题解原文 -

Luogu5665 划分
https://www.luogu.com.cn/problem/P5665
\(DP\)
\(36pts\)
\(dp_{i,j}\)表示前\(i\)个数,上一段取的是以位置\(j\)结尾的最小值
\(S_i\)表示前\(i\)个数的和
时间复杂度:\(O(n^3)\)
\(Code:\)
#include<cstdio>
#include<algorithm>
#include<iostream>
#include<cmath>
#define N 5005
#define ll long long
using namespace std;
int n,ty;
ll a[N],dp[N][N],g[N];
int main()
{
scanf("%d%d",&n,&ty);
for (int i=1;i<=n;i++)
scanf("%lld",&a[i]),g[i]=g[i-1]+a[i];
ll mx=(ll)sqrt(4000000000000000000)+1;
for (int i=1;i<=n;i++)
{
if (g[i]<=mx)
dp[i][0]=g[i]*g[i]; else
dp[i][0]=4000000000000000005;
for (int j=1;j<i;j++)
{
dp[i][j]=4000000000000000005;
for (int k=j-1;k>=0;k--)
if (g[j]-g[k]>g[i]-g[j])
break; else
if (g[i]-g[j]<=mx)
dp[i][j]=min(dp[i][j],dp[j][k]+(g[i]-g[j])*(g[i]-g[j]));
}
}
ll ans=dp[n][0];
for (int i=1;i<n;i++)
ans=min(ans,dp[n][i]);
printf("%lld\n",ans);
return 0;
}
\(64pts\)
可以观察到,对于固定的\(i,j\),\((S_i-S_j)^2\)为定值
而对于\(dp_{j,k}\),\(k\)的范围可以二分得到,\(dp_{j,k}\)可以通过后缀\(\min\)直接取得
时间复杂度:\(O(n^2 \log n)\)
\(Code:\)
#include<cstdio>
#include<algorithm>
#include<iostream>
#include<cmath>
#define N 5005
#define ll long long
#define INF 4000000000000000005
using namespace std;
int n,ty;
ll a[N],dp[N][N],mn[N][N],g[N];
int main()
{
scanf("%d%d",&n,&ty);
for (int i=1;i<=n;i++)
scanf("%lld",&a[i]),g[i]=g[i-1]+a[i];
ll mx=(ll)sqrt(INF)+1;
for (int i=1;i<=n;i++)
{
if (g[i]<=mx)
dp[i][0]=g[i]*g[i]; else
dp[i][0]=INF;
for (int j=1;j<i;j++)
{
if (g[i]-g[j]>=mx)
{
dp[i][j]=INF;
continue;
}
int l=0,r=j-1;
int ans=-1;
ll del=g[i]-g[j];
while (l<=r)

练习题目 -
**a.** 请依据上面的题解回答以下问题:
(i) 36分做法的时间复杂度是多少?
(ii) 64分做法中,\(k\)的范围通过什么方法得到?
(iii) \(S_i\)表示什么?
**b.** 列出上面题解中36分做法的代码通过 #include 引入的全部头文件。
**c.** 请接着上面关于洛谷P5665划分的题解,从其最后一行往下续写。

记录数据 -
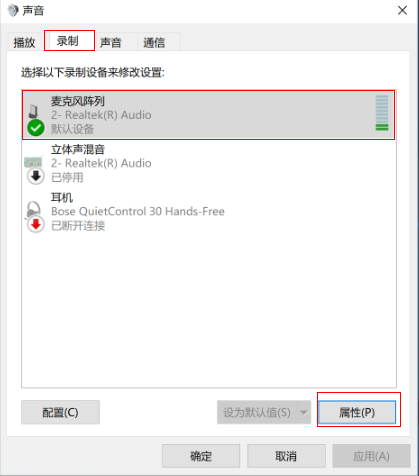
Task: Click the black down-arrow disabled badge
Action: (x=36, y=176)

参考答案 -
**a.**
(i) \(O(n^3)\)
(ii) 二分
(iii) 前\(i\)个数的和

**b.** cstdio、algorithm、iostream、cmath

**c.**
{
int mid=(l+r) >> 1;
if (g[j]-g[mid]<=del)
{
ans=mid;
r=mid-1;
} else
l=mid+1;
}
if (ans==-1)
dp[i][j]=INF; else
if (mn[j][ans]+(g[i]-g[j])*(g[i]-g[j])>INF)
dp[i][j]=INF; else
dp[i][j]=mn[j][ans]+(g[i]-g[j])*(g[i]-g[j]);
}
mn[i][i-1]=dp[i][i-1];
for (int j=i-2;j>=0;j--)
mn[i][j]=min(mn[i][j+1],dp[i][j]);
}
printf("%lld\n",mn[n][0]);
return 0;
}
\(88pts\)
好像没有优化的思路了
只好换一个角度思考
由于答案是一堆平方的形式,我们贪心地想,肯定要让最大的一段较小,最大的一段小了,其他的段自然也小了
所以对于每个位置,我们考虑以当前位置为末尾的段最小可以取多少,记为\(dp_i\)
注意,\(dp_i\)不具有单调性,无法二分,只好借助平衡树\(fhq\_Treap\)
因为对于每个\(dp_j\),其所要比较的是\(S_i-S_j\),值是不同的,我们可以用减法来代替比较,计算时\(split\)出\(\le 0\)的那部分,取标号最大的(在平衡树节点上打标记)
时间复杂度:\(O(n \log n)\)
期望得分是\(88pts\),\(loj\)也是\(88pts\),但是洛谷跑得太慢,硬把我卡成\(64pts\),开\(O2\)才\(88pts\)(也许\(fhq\_Treap\)常数太大吧\(qaq\))
\(Code(Without \quad O2):\)
#include<iostream>
#include<cstdio>
#include<algorithm>
#define N 500005
#define ll long long
#define mx(x,y) ((x>y)?x:y)
using namespace std;
int n,ty,x,y,z,cnt,rt;
int a[N];
ll g[N],dp[N],ans[N];
struct node
{
int sz,ls,rs,rk,v1,v2;
ll v,del;
}s[N];
inline int read()
{
int s=0;
char c=getchar();
while (c<'0' || c>'9')
c=getchar();
while ('0'<=c && c<='9')
{
s=s*10+c-'0';
c=getchar();
}
return s;
}
void write(ll x)
{
if (x>9)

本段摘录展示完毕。